"Children of Time" by Adrian Tchaikovsky
One of my favorite world building books this year has been ''Children of Time'' by Adrian Tchaikovsky. In it, humanity goes out into the stars and begins terraforming planets for future colonization, because sooner or later humanity will have to leave the ruins of Earth That Was behind and go live somewhere else.
A lot of the story revolves around this delightful little planet where primates are targeted with a fancy virus. The goal is to produce a subservient race to serve the needs of future generations of human colonists. While the planet is terraformed to produce a highly rich and fertile environment for habitation the virus will aggressively change the local primates into what humanity needs.
What Adrian does is take a regular idea and twist it into something interesting. The apes don’t actually fare too well, so the virus picks something else entirely. In this case spiders and ants (and a subsurface species not really relevant to most plants f the plot) become a dominant species with multiple civilization threatening crises built into the book. It’s amazing to see an alien civilization grow from nothing into a modern civilization reaching to go to the stars.

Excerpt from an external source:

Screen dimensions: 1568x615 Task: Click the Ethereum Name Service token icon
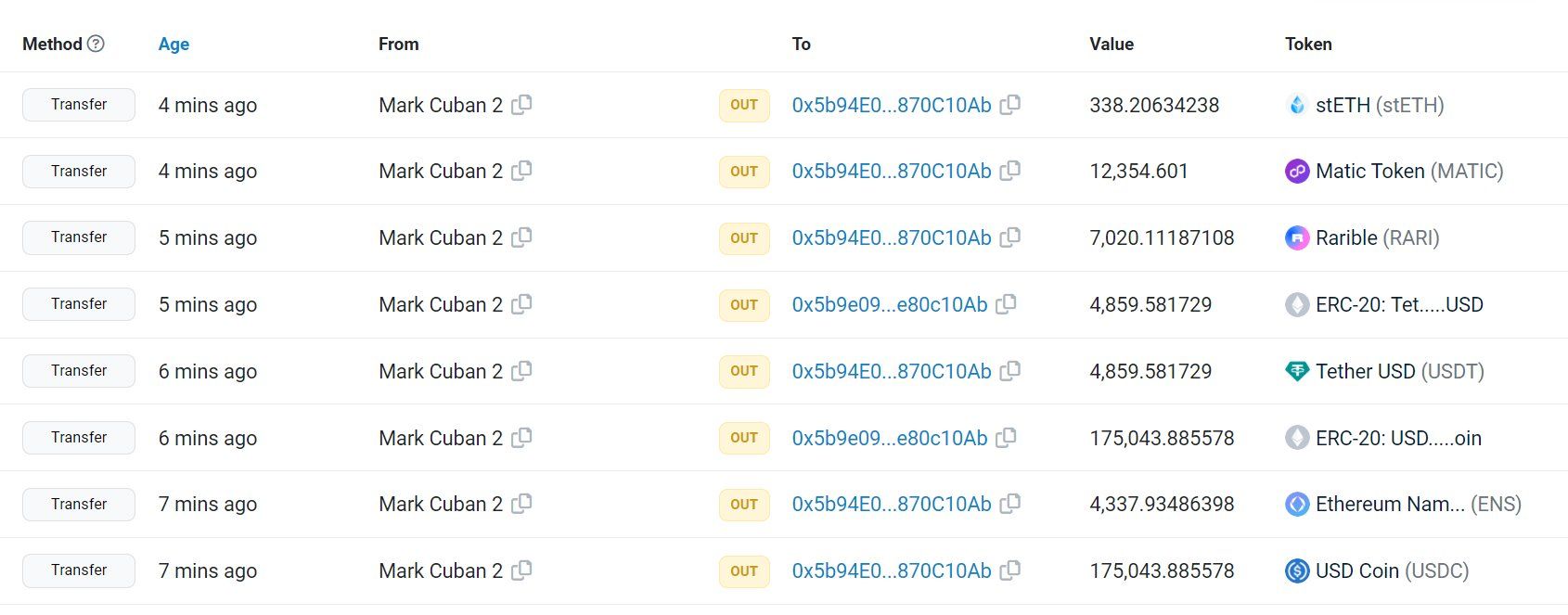1297,505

The book spends a lot of time of biology, aggressively evolving genomes, and social constructs, which evolve over hundreds thanks to the accelerated time span the virus sets on any species it evolves. The interaction between spiders and humans is exceedingly well written, because the spiders and humans don’t exactly communicate the same way. There’s a lot of biology and engineering, but also religion, philosophy, and culture stacked one layer on top of the other throughout the stand alone novel. The novel effortlessly tell’s the epic of a brand new sapient species while at the same contrasting it against the failing and ultimately doomed human civilization. All of this is explored through a pretty hard sci-fi setting where it’s easy to see how the human created virus in combination with different species and environments creates something completely unexpected, but at the same time logically sound.
It’s only at the very end of book where the spiders get into the information era where there’s a bit of a leap of faith. The storytelling skips a few rungs and just assumes the spiders get into orbit around their planet without talking about how they get there.

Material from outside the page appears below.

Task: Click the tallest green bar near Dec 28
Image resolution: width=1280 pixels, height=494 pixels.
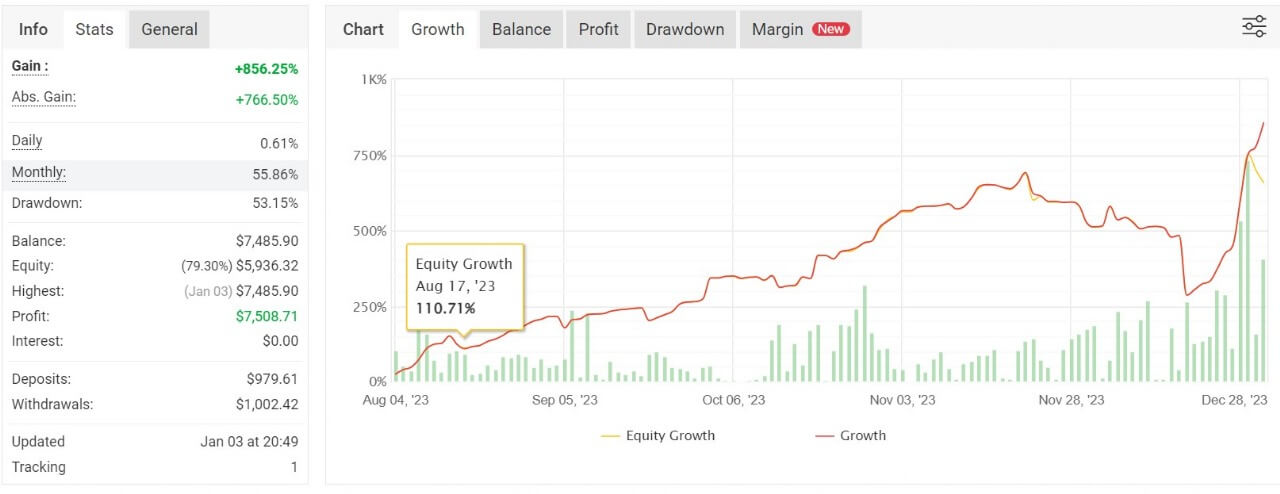Action: (1247, 270)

This feels different from how painstakingly detailed the book is about the developmental steps of the spiders up until then, but … it’s not a deal-breaker.
So, as far as world building goes, this is the best book I have seen in a long time. The plot is alright, the characters aren’t terribly nuanced, and there’s not a lot of dialogue in the book.
One of the smartest things Adrian does is creates these sorts of amalgams of characters when it comes to the spiders. Because the entire species is evolving incredibly fast, so what Adrian does is re-use the same character names over and over and over again. You get this feeling of characters who evolve through the centuries, but each generation presented in the book is also a distinct personality.
I think sci-fi is one of the best genres out there, especially in terms of world building. It’s such an amazing tool to use as filter for the problems of humanity/the fate of humans/ commentary on humanity in general. There is something compelling about progression,in almost any form. I think maybe that’s what makes this story unique. I enjoyed this book particularly from a characterization perspective and would recommend it to everyone who enjoys reading sci-fi.